(Items listed in a dataset)
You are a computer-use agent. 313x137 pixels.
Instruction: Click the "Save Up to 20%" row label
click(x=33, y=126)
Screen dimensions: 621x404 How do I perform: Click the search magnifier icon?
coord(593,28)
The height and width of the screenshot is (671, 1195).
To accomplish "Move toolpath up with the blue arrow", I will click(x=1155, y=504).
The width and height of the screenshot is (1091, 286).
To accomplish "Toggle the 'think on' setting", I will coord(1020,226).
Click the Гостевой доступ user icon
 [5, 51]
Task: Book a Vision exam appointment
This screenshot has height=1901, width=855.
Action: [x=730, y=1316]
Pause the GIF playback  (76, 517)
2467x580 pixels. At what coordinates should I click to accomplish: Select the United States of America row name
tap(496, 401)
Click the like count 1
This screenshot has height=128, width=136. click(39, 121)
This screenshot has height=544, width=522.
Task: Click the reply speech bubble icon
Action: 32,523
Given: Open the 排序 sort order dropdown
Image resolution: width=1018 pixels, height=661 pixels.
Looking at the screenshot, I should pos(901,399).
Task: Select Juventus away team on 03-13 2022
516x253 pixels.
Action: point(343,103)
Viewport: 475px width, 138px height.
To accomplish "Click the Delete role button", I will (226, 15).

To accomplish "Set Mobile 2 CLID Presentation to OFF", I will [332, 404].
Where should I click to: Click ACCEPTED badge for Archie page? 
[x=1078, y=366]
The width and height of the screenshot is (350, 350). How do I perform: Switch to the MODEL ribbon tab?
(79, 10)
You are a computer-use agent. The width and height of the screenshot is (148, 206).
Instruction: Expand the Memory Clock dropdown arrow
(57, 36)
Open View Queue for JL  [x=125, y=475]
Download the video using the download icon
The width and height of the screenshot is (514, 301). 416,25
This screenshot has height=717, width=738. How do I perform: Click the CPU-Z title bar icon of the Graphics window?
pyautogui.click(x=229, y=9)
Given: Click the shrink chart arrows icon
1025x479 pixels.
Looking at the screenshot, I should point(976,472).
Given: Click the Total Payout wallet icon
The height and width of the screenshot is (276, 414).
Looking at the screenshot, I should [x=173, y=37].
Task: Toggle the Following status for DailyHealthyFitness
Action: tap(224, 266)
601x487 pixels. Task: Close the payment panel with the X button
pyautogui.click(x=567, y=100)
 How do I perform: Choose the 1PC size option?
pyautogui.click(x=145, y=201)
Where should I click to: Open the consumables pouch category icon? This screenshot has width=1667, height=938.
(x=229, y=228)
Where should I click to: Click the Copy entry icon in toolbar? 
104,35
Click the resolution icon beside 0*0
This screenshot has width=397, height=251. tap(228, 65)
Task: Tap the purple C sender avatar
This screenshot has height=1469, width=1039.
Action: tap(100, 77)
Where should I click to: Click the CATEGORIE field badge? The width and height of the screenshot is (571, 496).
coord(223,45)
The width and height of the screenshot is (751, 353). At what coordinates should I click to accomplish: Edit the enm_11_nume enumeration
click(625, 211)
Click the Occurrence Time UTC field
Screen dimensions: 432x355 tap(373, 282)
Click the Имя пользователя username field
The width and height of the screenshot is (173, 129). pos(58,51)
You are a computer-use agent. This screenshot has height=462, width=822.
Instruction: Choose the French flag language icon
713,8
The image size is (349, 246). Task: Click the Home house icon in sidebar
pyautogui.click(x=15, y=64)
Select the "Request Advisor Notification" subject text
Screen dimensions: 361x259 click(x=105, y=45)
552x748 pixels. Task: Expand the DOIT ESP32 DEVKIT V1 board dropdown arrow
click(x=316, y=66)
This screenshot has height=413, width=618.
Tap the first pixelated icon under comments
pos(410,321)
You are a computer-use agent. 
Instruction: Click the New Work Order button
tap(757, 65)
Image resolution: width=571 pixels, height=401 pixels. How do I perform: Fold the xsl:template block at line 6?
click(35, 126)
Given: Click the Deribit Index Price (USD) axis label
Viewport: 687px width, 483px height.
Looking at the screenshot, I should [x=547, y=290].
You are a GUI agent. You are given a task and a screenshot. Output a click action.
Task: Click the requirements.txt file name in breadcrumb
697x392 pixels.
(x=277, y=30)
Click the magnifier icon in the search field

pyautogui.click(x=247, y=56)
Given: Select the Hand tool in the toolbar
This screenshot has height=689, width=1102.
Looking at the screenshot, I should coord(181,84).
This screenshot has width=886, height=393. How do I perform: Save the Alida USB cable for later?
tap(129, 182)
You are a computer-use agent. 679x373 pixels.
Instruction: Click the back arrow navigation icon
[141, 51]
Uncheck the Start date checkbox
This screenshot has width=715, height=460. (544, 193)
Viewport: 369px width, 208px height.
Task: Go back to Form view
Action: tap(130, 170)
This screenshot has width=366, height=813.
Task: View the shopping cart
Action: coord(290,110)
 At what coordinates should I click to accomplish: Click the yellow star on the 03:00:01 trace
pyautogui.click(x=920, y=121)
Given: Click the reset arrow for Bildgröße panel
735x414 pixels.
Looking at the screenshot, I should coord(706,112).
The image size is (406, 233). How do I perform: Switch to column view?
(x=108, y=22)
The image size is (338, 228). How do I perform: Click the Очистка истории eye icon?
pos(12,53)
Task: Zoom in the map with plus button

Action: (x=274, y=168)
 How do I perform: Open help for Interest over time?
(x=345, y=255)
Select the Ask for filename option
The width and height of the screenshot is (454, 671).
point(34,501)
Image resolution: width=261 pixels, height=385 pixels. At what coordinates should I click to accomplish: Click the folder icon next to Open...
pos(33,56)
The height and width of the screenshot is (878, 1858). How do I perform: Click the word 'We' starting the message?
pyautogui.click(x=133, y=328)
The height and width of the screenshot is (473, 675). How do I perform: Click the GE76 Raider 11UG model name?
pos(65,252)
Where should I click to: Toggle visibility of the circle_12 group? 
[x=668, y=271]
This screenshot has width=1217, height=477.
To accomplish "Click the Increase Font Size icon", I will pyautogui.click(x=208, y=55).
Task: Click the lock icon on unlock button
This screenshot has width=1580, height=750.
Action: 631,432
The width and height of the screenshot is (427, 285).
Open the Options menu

→ **About this exercise**: The required output is the line containing "Uncheck the Start date checkbox" through the last line of the records above, each copied exactly and nothing more.

→ **Response area**:
Uncheck the Start date checkbox
This screenshot has width=715, height=460. (544, 193)
Viewport: 369px width, 208px height.
Task: Go back to Form view
Action: tap(130, 170)
This screenshot has width=366, height=813.
Task: View the shopping cart
Action: coord(290,110)
 At what coordinates should I click to accomplish: Click the yellow star on the 03:00:01 trace
pyautogui.click(x=920, y=121)
Given: Click the reset arrow for Bildgröße panel
735x414 pixels.
Looking at the screenshot, I should coord(706,112).
The image size is (406, 233). How do I perform: Switch to column view?
(x=108, y=22)
The image size is (338, 228). How do I perform: Click the Очистка истории eye icon?
pos(12,53)
Task: Zoom in the map with plus button

Action: (x=274, y=168)
 How do I perform: Open help for Interest over time?
(x=345, y=255)
Select the Ask for filename option
The width and height of the screenshot is (454, 671).
point(34,501)
Image resolution: width=261 pixels, height=385 pixels. At what coordinates should I click to accomplish: Click the folder icon next to Open...
pos(33,56)
The height and width of the screenshot is (878, 1858). How do I perform: Click the word 'We' starting the message?
pyautogui.click(x=133, y=328)
The height and width of the screenshot is (473, 675). How do I perform: Click the GE76 Raider 11UG model name?
pos(65,252)
Where should I click to: Toggle visibility of the circle_12 group? 
[x=668, y=271]
This screenshot has width=1217, height=477.
To accomplish "Click the Increase Font Size icon", I will pyautogui.click(x=208, y=55).
Task: Click the lock icon on unlock button
This screenshot has width=1580, height=750.
Action: 631,432
The width and height of the screenshot is (427, 285).
Open the Options menu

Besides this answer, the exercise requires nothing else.